Thanks I think I'm going to go with that


----------



## Noahma (Oct 18, 2009)

What size tank are you putting it on? I would not use it on anything larger than say a 29 gal (which you will have to refill every month or so) anything larger and you will be refilling it every couple weeks.


----------



## soc200 (Feb 26, 2011)

Noahma said:


> What size tank are you putting it on? I would not use it on anything larger than say a 29 gal (which you will have to refill every month or so) anything larger and you will be refilling it every couple weeks.
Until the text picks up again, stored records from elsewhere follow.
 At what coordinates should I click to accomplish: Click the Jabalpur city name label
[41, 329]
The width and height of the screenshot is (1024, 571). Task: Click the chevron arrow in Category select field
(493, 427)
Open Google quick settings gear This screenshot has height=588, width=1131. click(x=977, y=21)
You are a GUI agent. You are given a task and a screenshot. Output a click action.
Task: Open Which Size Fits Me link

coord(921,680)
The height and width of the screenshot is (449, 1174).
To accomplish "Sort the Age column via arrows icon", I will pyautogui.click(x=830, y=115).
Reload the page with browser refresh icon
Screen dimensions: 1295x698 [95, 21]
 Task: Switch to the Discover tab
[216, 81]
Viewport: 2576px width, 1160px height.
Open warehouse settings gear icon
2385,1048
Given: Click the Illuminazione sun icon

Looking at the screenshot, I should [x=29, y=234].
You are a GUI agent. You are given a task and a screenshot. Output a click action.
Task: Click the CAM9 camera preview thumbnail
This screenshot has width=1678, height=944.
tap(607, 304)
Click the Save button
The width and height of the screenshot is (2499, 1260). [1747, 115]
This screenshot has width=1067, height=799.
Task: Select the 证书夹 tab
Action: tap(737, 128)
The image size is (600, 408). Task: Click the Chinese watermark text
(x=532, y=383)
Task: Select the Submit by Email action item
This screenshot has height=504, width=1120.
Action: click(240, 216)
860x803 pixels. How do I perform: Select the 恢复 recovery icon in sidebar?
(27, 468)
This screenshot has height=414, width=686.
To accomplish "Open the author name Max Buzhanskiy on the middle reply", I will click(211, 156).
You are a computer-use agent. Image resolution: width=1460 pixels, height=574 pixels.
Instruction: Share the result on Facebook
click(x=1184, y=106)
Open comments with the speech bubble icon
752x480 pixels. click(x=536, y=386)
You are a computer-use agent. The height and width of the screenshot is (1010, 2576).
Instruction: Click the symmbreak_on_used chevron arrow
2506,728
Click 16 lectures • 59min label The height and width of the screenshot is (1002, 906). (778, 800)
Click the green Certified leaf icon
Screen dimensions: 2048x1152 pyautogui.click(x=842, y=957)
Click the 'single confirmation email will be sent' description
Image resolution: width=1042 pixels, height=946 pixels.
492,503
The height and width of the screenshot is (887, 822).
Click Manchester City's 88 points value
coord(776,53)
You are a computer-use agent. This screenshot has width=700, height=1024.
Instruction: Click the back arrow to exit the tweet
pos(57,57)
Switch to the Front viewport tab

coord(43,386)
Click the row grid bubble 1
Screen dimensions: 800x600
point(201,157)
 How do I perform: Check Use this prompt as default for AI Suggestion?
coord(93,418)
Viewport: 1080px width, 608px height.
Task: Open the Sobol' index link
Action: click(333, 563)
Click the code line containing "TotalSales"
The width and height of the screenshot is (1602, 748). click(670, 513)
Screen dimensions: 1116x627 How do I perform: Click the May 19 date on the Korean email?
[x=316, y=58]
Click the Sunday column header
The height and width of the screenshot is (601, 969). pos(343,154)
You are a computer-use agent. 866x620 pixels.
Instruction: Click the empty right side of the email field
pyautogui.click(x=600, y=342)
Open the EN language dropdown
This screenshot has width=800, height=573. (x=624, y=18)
I agree with this. I have a 38g tank and starting to realize that I need a bigger co2 tank. I use 24oz paintball tanks...they are lasting less than 2 weeks.


----------



## Jim Miller (Dec 24, 2002)

I've been running for more than 6 weeks on a 24oz pb tank on my 90g with a green drop checker. I wonder why yours is only lasting 2 weeks? I'm running a rg inline. 

Jim


----------



## stevencaller (Sep 14, 2012)

You can always just add a bike co2 cartridge to the valve. They can be picked up very cheaply. just look out for the 16 gram cartridges


----------



## bitFUUL (May 14, 2010)

This thread is 2+ years old, lol.


----------



## gSTiTcH (Feb 21, 2013)

Mgiorgi1221 said:


> I know the replacement cartridges are like 20$ or some ridiculous price like that! Can you help me or guide me to a place on how to set up and make a paintball co2 system?


!!!!!!! My 5lb cylinder is ~$20 to swap at AirGas, and they're not the cheapest option!!!!


----------



## Charrr89 (May 15, 2013)

I spent about $15 every 4 days on my ista mini pressurized... And it did wonders, but also put me in a big fishtank financial instability... U rather to DIY den waste your money on that...! Or go with a paintball..


----------



## bluecheese (May 22, 2009)

nilocg sells paintball set ups on the swap and shop. 

http://www.plantedtank.net/forums/showthread.php?t=407058&highlight=

Scroll down until you see the setups.

Snap! I just noticed that this thread is a couple of years old. Oh well.


----------



## Ziggy (Sep 2, 2011)

I got the mini kit with my Fluval Aqua. No intention of using it... but I had a brain fart: would the double-bell not be a good match for a DIY reactor?


----------



## s3rca (Feb 17, 2013)

soc200 said:


> I agree with this. I have a 38g tank and starting to realize that I need a bigger co2 tank. I use 24oz paintball tanks...they are lasting less than 2 weeks.


I just replaced a 24oz tank on my 65 gallon after a little over six weeks. Are you sure you don't have a small leak somewhere?


----------